Von Indigenen und Mormonen
Der Bundesstaat Nevada liegt im Südwesten der USA, in direkter Nachbarschaft zu Kalifornien. Im Jahr 1848 wurde dieses Gebiet von Mexiko an die Vereinigten Staaten abgetreten. Mit über 285.000 Quadratkilometern ist Nevada gut viermal so groß wie Bayern. Einen großen Teil der Landesfläche besteht aus unfruchtbarer Wüstenlandschaft.
Die Hauptstadt von Nevada ist Carson City, ein Name, den man aus Wildwestfilmen kennt. Im südlichsten Zipfel, in unmittelbarer Nähe des Colorado River, befindet sich Las Vegas. Eine fruchtbare und wasserreiche Gegend, die für eine Ansiedlung wie geschaffen ist.

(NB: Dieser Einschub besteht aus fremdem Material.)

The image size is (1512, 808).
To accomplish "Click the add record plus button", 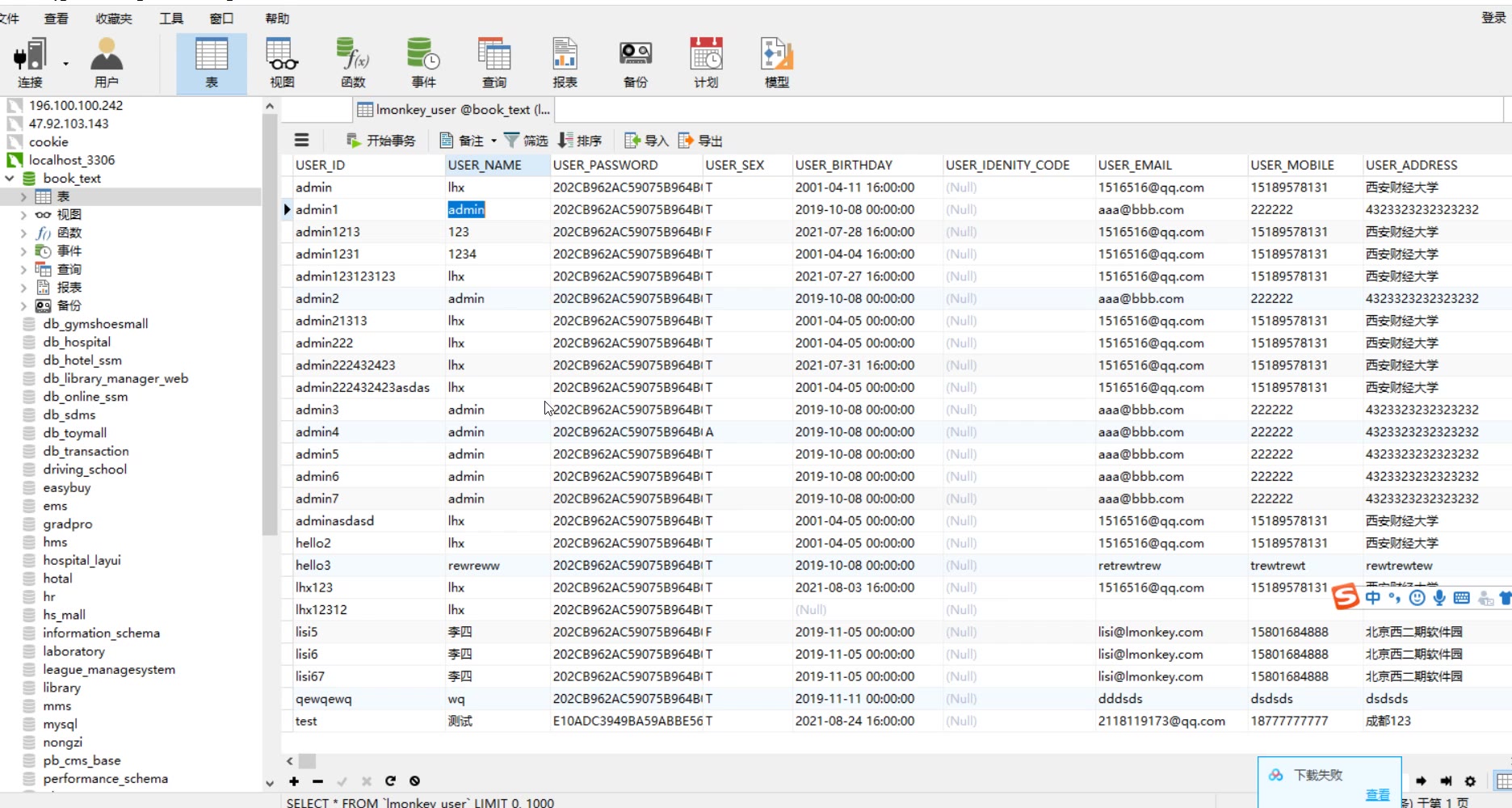I will click(294, 781).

Diesen geografischen Vorteil nutzten auch schon die Ureinwohner Nordamerikas: Der Stamm der Paiute baute in der Region schon vor einigen hundert Jahren seine Zelte auf.

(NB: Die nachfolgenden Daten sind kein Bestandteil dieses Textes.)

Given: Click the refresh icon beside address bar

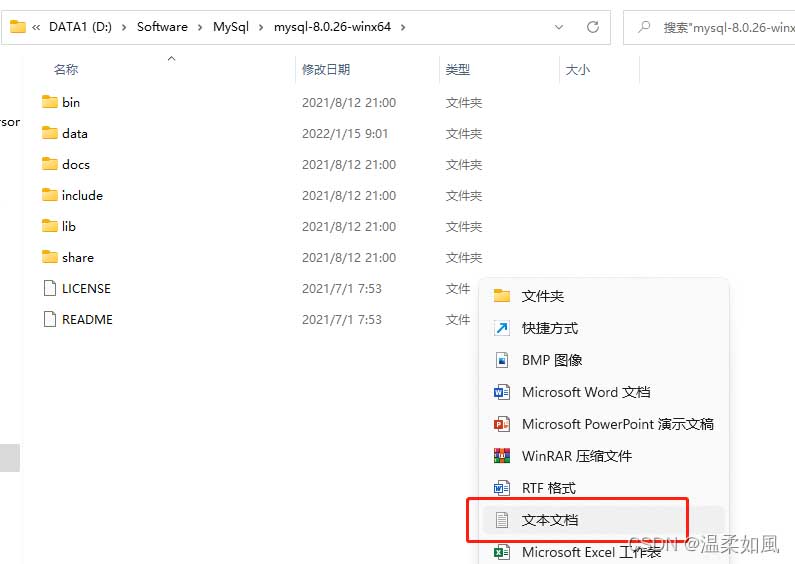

Mitte des 19. Jahrhunderts entdeckten auch die weißen Siedler dieses Gebiet. Es waren Mormonen, die dort 1855 eine feste Handelsstation errichteten und diese durch ein wehrhaftes Fort sicherten. Sie bauten enge Kontakte zu den Indigenen auf und machten Tauschgeschäfte mit ihnen.
Der einsetzende Goldrausch bereitete diesem Leben allerdings nach nur zwei Jahren ein jähes Ende. Die Jagd nach dem Gold brachte Unruhe, Gewalt und Kriminalität in die Gegend. Die Mormonen wurden vertrieben. Das Fort selbst hat die Zeit allerdings überdauert. Teile davon können heute noch Ecke Washington Avenue/Las Vegas Boulevard besichtigt werden.
Las Vegas entsteht und wächst
Nachdem sich der Goldrausch allmählich gelegt hatte und die Abenteurer abgezogen waren, kamen die Minengesellschaften, die im großen Stil Silber, Kupfer, Quecksilber, Zink, Eisen und Blei abbauten. Die aufkeimende Industrie in den USA musste mit Rohstoffen versorgt werden.
Arbeitersiedlungen entstanden, eine funktionierende Infrastruktur wurde errichtet und für den schnellen Transport der Bodenschätze wurde die Region schließlich auch an das Eisenbahnnetz angeschlossen. 1905 erfolgte die offizielle Gründung der Stadt Las Vegas.
Das spanische "Las Vegas" bedeutet übersetzt "die Auen". Mit diesem wohlklingenden Namen wollte man der Fruchtbarkeit des wasserreichen Landstrichs in dem ansonsten von Wüstenlandschaft bestimmten Land Rechnung tragen. Die junge Stadt wurde zu einer wichtigen Bahnstation und gewann ständig an wirtschaftlicher Bedeutung. Immer mehr Menschen siedelten sich dort an.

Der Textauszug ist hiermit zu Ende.